154. Mercyful Fate, Melissa (1983)
I have to be honest and say this was a very last moment decision to include Mercyful Fate in this list. I might be the only metal head in this world that hates King Diamond’s voice. That ear piercing falsetto set the tempo for thousands of other bands since he began singing. I get the influence but it still makes me cringe. There is no way in hell that any King Diamond solo record would get in but I can’t deny that the musicians behind him in Mercyful Fate could rip it up – led by guitarist Hank Shermann. This is going to be the one and only Mercyful Fate record to show up in this list and it makes it this high only because I’m able to isolate songs into parts pretty well, so I focus on the guitars and Diamond’s voice becomes secondary. And if you like his voice, then this might be an almost perfect album. “Evil” has some great riffs with that “Eye of the Tiger” breakdown around the 3:30 mark and “Curse of the Pharaohs” just simply soars. And while I don’t even think it’s the best track on the record, the title track is a metal classic.
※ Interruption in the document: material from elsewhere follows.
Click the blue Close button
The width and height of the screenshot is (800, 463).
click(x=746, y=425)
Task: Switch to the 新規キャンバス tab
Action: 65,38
153. Cirith Ungol, Frost and Fire (1980)
Cirith Ungol’s debut album is the one that sounds different from the rest of their work. They started out blending a traditional metal sound with some NWOBHM and recorded this pretty raw and yet catchy rock record. The guys claimed they set out to get radio play so they put as much commerical sounding stuff on the album as possible. Obviously that didn’t work for them but it wasn’t for lack of trying as “A Little Fire” could have easily been on the radio. Seems that Enigma records really didn’t know what to make of them and therefore didn’t distrubute and market them well, so it was a hard album to locate. This is part of the reason it took them four years to create a follow up. After this they would move towards more of a progressive doom sound and you can hear that a little bit in “What Does It Take” which adds a very intriguing keyboard riff into the mix throughout. It’s a pretty great debut even if it didn’t live up to expectations at the time.
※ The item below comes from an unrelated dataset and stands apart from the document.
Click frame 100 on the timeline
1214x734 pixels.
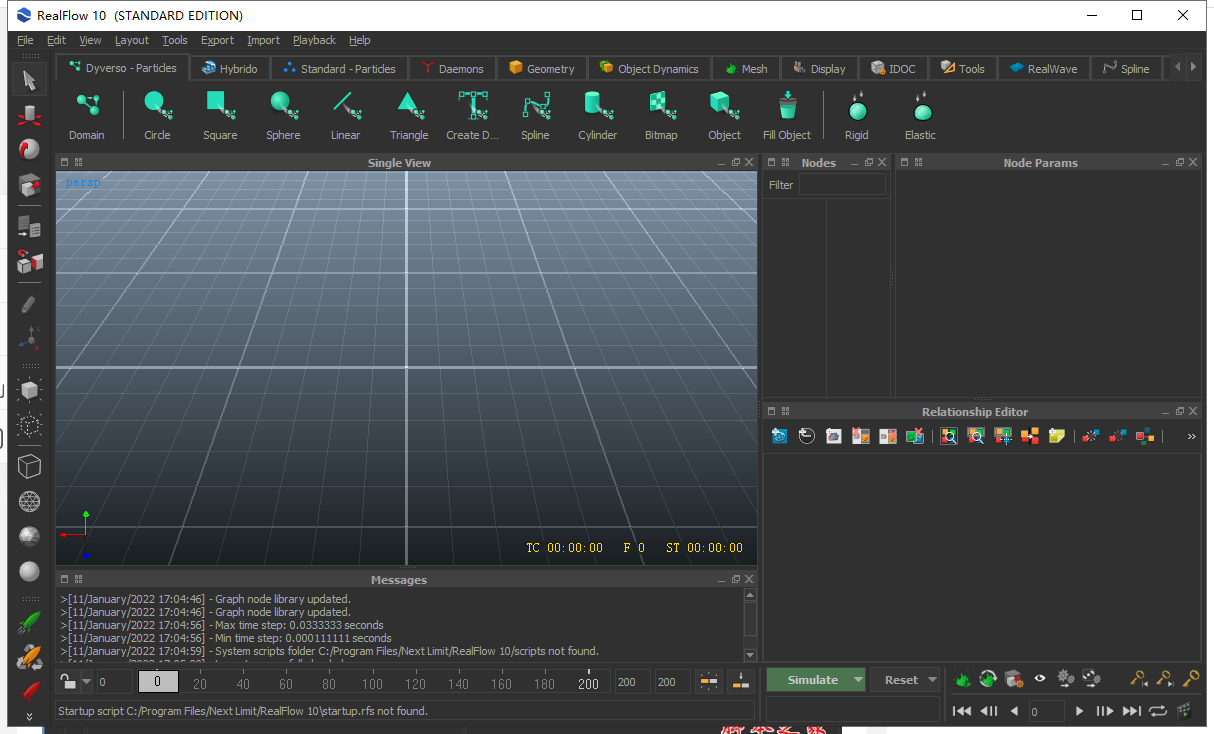pos(372,684)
152. Stormtroopers of Death, Speak English or Die (1985)
I don’t remember this back in 1985 but I wonder how polarizing the title Speak English or Die would be if it were released today? S.O.D. was the brainchild of Scott Ian who started playing some crossover just fucking around in the studio while recording an Anthrax record. Anthrax drummer Charlie Benante and bassist Dan Lilker recruited friend Billy Milano to sing and created what would at the time be a one-off album which at 21 tracks and just 28 minutes kind of fucks you, puts the money on the dresser and gets out quickly. The album can be both funny and a little fucked up depending on how you listen to it. I mean “Pre-Menstrual Princess Blues” is kind of sick with Milano speaking in the voice of a girl but “Douche Crew” is kind of funny. And the album ends with tracks that are :09, :07 and :04 (that’s an “extended version”) respectively. Very cool.




  • Anonymous

    To me, most of the hair metal acts had at least one good tune in them (with two exceptions, I call ‘em out if they ever show up here). Skid Row definitely expanded that concept to a whole album with Grind. I don’t really listen to it that much anymore (probably since it is on a duped cassette somewhere in a closet) but I do sure as hell hum some of it all the damn time.
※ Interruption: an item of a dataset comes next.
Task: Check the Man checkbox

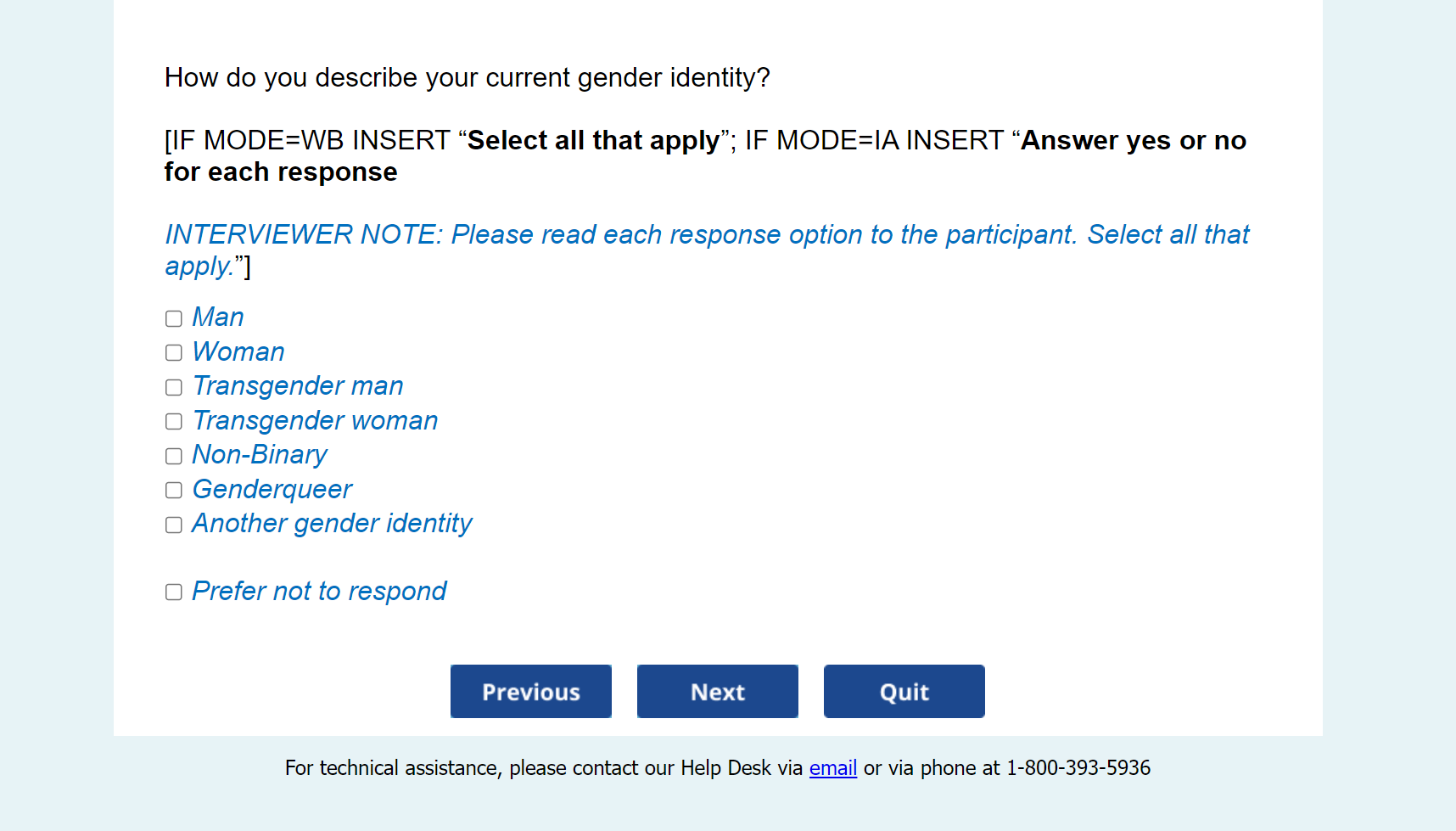Action: click(x=174, y=319)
    With their brutal efficiency, Motorhead has saved me a ton of discretionary cash throughout the years, since few newer bands can match their talent for both badassery and enthusiasm.

    Speaking of enthusiasm and fun – Quality rock and roll seems to have an abundance of each. Therefore: Motorhead, Skid Row, Ozzy, Early Danzig, even Sunn o))) (robes, smoke….) = fun.
    Deicide, Scandanavian church burners, etc. = no fun. But that’s just me. Good post.

  • http://www.bastardradio.com steed

    Ha. “Fun” is certainly not a word to describe Deicide for sure. Though “enthusiasm” – well Deicide had it….it may have been for a cause that most of the world doesn’t agree with, but it was enthusiasm.